● **Entries supplied**:

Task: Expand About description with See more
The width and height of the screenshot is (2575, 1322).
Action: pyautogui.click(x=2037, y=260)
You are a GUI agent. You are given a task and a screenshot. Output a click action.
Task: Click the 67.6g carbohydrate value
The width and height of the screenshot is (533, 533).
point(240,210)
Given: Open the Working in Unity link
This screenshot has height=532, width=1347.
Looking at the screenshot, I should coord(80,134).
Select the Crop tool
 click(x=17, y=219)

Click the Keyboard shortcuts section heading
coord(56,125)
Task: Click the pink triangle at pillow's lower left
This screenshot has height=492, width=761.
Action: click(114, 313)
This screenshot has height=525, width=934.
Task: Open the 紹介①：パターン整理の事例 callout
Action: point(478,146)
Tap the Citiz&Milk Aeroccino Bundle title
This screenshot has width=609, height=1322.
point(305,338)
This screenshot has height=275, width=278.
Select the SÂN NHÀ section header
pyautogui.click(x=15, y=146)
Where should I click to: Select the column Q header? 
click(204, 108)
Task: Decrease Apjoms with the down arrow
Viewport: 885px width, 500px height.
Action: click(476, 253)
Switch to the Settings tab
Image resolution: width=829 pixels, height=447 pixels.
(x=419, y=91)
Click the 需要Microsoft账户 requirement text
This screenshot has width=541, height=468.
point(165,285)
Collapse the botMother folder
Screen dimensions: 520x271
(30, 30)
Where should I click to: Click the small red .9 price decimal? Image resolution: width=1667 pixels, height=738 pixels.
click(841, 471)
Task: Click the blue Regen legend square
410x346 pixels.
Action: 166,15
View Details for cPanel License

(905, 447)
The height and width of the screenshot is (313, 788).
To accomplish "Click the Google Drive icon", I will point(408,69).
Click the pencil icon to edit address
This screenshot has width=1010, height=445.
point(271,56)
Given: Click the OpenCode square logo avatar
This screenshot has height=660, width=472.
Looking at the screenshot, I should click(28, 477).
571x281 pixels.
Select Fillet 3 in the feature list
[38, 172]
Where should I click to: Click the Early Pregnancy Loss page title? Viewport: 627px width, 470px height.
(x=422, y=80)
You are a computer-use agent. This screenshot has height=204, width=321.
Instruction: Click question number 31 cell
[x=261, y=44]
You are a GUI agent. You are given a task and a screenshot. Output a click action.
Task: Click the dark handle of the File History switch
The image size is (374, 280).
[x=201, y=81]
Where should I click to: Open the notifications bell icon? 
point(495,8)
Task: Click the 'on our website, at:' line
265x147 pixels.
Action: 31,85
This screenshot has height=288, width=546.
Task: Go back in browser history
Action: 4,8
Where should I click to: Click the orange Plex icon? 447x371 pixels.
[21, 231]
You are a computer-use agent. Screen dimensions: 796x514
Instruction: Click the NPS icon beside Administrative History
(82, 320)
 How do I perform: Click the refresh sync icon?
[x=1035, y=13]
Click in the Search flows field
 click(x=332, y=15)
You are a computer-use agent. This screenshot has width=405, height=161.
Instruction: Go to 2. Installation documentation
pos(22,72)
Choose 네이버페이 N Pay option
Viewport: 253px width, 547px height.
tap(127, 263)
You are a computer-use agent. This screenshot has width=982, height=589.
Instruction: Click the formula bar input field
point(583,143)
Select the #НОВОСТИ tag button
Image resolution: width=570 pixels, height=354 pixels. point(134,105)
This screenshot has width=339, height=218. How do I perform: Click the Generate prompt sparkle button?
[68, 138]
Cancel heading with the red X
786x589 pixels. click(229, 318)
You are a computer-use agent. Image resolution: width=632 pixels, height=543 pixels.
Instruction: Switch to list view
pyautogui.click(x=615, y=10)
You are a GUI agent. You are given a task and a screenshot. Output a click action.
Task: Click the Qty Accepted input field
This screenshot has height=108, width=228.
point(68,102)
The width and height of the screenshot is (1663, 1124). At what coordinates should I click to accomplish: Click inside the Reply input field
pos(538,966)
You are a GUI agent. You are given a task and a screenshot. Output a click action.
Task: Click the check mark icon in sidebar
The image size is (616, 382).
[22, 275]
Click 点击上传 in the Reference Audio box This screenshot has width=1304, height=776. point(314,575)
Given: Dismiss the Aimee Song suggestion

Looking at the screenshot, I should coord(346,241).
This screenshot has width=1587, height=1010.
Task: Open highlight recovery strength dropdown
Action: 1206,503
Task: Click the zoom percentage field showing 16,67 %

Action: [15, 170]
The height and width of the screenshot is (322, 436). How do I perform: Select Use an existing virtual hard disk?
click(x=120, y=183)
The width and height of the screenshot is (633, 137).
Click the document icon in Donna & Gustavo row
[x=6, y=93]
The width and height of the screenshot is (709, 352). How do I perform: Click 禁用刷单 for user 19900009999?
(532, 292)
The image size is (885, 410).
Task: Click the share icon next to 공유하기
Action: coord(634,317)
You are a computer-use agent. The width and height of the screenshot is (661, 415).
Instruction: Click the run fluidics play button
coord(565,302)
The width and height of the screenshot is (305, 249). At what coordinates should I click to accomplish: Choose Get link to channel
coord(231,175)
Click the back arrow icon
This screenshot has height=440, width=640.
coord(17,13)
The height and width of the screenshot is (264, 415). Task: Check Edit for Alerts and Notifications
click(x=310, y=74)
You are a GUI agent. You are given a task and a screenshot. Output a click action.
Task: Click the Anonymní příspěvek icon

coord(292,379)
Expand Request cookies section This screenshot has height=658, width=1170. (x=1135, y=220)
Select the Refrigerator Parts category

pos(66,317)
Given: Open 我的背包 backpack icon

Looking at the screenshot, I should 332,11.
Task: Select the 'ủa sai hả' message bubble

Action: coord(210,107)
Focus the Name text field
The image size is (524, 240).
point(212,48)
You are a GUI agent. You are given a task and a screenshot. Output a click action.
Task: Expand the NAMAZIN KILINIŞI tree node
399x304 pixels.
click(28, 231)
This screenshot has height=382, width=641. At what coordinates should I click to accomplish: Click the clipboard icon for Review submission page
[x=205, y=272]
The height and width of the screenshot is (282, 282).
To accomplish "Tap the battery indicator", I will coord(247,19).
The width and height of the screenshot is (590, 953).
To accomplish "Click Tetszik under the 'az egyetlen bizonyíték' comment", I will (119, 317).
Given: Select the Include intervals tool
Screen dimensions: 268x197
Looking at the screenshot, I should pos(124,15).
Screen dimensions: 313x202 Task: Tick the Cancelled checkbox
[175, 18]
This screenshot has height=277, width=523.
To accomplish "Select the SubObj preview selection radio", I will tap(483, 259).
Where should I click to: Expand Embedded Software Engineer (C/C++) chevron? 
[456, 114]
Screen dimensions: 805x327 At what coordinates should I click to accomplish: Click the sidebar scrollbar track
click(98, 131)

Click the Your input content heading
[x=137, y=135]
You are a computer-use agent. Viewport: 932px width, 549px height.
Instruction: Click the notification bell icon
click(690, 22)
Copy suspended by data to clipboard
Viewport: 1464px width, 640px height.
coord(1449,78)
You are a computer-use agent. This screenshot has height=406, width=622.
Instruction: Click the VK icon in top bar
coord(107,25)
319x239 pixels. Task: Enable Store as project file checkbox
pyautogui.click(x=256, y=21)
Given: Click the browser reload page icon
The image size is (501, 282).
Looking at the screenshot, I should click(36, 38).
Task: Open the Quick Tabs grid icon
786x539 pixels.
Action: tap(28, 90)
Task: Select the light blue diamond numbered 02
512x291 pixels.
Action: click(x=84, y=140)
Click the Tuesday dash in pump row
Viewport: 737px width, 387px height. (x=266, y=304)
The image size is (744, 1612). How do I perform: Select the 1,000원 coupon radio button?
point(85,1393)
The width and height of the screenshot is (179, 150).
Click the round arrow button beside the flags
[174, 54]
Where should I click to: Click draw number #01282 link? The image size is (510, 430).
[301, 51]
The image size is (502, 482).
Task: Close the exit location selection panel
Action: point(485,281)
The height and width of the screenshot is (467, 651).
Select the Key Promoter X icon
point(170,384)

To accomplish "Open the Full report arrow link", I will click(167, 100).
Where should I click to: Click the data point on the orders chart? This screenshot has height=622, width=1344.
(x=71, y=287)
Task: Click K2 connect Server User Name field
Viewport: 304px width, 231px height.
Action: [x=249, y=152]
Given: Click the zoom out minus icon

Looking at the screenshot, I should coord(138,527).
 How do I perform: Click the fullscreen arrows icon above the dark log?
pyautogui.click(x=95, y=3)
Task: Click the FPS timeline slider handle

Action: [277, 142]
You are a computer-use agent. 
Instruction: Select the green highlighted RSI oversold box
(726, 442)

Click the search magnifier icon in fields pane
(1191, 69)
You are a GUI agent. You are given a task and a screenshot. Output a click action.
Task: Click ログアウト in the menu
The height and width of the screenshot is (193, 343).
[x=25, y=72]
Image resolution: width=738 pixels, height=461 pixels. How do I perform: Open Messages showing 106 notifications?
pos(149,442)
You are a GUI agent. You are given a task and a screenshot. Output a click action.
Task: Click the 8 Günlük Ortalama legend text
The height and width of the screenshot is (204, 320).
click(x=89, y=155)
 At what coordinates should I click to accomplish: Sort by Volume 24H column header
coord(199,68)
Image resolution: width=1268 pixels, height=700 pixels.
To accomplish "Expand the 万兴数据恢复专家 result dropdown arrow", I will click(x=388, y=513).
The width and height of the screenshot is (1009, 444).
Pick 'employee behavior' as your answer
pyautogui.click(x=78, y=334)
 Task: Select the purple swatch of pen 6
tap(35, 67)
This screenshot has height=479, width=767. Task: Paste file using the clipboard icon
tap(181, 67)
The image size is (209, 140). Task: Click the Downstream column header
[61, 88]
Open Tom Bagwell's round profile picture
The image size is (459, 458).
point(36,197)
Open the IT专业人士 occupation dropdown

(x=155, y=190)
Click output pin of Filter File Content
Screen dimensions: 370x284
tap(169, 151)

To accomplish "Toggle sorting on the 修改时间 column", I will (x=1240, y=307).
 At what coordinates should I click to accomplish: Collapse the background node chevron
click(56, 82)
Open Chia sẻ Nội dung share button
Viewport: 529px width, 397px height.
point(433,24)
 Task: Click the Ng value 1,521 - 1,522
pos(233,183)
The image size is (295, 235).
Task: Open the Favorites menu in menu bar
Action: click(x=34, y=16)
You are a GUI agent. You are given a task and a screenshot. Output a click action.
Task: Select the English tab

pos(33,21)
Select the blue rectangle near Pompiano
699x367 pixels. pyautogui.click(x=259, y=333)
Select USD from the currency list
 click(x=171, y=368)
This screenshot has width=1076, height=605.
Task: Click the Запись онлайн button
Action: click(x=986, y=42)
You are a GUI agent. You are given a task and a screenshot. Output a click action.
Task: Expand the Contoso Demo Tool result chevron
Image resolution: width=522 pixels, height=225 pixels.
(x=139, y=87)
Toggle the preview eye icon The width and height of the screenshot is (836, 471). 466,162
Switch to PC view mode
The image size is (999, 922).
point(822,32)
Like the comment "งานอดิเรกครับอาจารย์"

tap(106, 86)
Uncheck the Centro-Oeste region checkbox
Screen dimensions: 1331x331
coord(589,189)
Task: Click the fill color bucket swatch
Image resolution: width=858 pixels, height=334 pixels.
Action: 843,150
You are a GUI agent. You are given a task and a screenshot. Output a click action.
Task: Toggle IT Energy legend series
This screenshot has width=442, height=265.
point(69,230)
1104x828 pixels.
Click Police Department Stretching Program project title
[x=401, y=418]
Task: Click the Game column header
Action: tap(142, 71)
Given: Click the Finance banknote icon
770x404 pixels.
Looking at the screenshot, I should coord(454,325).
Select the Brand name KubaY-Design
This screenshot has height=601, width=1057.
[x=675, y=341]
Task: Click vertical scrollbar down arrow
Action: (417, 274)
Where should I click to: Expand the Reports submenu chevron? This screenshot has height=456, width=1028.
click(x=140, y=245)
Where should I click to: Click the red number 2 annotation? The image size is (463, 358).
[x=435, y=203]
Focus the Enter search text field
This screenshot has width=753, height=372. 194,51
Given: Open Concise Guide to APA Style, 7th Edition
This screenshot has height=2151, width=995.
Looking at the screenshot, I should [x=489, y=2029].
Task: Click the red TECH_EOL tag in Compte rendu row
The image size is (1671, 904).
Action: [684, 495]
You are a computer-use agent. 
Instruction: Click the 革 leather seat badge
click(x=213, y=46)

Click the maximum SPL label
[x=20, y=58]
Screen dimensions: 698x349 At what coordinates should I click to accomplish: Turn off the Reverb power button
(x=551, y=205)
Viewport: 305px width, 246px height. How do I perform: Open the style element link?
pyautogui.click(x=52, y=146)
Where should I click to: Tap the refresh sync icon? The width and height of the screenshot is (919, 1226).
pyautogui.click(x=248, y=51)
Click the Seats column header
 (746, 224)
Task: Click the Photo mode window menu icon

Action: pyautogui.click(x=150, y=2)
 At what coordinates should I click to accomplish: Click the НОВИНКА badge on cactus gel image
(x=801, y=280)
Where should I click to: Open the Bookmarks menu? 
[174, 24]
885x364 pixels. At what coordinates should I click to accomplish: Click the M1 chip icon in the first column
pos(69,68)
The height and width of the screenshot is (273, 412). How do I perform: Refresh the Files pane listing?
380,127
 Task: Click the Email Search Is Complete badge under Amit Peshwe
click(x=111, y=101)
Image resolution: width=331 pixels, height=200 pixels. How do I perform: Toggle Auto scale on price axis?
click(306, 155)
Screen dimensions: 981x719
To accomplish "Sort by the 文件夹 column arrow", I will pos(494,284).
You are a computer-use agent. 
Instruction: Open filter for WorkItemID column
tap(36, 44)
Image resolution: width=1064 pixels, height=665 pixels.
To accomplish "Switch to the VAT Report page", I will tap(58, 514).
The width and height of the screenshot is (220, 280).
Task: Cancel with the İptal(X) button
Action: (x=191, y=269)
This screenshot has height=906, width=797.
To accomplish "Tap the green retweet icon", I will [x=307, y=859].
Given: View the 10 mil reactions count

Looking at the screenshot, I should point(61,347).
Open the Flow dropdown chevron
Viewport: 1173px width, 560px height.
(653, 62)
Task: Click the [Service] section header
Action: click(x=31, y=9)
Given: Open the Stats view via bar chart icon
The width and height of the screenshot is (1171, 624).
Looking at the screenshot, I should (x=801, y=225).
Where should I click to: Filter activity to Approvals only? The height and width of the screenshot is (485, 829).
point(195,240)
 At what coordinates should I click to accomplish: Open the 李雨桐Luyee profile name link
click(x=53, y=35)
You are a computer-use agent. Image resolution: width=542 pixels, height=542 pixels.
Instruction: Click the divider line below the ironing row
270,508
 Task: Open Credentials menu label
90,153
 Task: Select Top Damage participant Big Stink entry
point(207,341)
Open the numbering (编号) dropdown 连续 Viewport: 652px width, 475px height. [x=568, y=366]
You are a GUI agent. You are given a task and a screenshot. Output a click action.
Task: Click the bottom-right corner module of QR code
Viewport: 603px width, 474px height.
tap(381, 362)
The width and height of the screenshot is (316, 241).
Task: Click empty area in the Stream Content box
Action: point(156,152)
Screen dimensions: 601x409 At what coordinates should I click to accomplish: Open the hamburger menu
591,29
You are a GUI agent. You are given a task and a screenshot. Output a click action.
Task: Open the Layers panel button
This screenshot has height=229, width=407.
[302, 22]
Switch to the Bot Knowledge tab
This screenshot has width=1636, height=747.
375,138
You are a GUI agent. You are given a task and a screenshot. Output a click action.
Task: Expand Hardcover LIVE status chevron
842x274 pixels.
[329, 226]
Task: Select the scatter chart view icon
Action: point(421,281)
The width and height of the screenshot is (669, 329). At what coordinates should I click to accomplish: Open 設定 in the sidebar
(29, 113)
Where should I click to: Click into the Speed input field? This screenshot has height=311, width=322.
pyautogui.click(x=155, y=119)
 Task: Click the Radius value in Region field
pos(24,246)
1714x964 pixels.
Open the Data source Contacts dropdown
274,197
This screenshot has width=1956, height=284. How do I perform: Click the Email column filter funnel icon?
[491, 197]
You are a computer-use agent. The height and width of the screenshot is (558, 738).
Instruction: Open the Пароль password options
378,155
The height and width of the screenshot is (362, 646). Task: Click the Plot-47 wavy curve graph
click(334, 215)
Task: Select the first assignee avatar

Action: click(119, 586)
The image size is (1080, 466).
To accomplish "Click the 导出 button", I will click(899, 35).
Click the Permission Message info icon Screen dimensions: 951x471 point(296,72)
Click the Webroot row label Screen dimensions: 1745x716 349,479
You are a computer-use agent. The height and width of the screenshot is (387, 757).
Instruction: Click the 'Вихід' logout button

● **Exercise brief**: Only the lines from the start of the material through the line bearing "Task: Decrease Apjoms with the down arrow" are needed, restated exactly, with both end lines included.

● **Task result**:
Task: Expand About description with See more
The width and height of the screenshot is (2575, 1322).
Action: pyautogui.click(x=2037, y=260)
You are a GUI agent. You are given a task and a screenshot. Output a click action.
Task: Click the 67.6g carbohydrate value
The width and height of the screenshot is (533, 533).
point(240,210)
Given: Open the Working in Unity link
This screenshot has height=532, width=1347.
Looking at the screenshot, I should coord(80,134).
Select the Crop tool
 click(x=17, y=219)

Click the Keyboard shortcuts section heading
coord(56,125)
Task: Click the pink triangle at pillow's lower left
This screenshot has height=492, width=761.
Action: click(114, 313)
This screenshot has height=525, width=934.
Task: Open the 紹介①：パターン整理の事例 callout
Action: point(478,146)
Tap the Citiz&Milk Aeroccino Bundle title
This screenshot has width=609, height=1322.
point(305,338)
This screenshot has height=275, width=278.
Select the SÂN NHÀ section header
pyautogui.click(x=15, y=146)
Where should I click to: Select the column Q header? 
click(204, 108)
Task: Decrease Apjoms with the down arrow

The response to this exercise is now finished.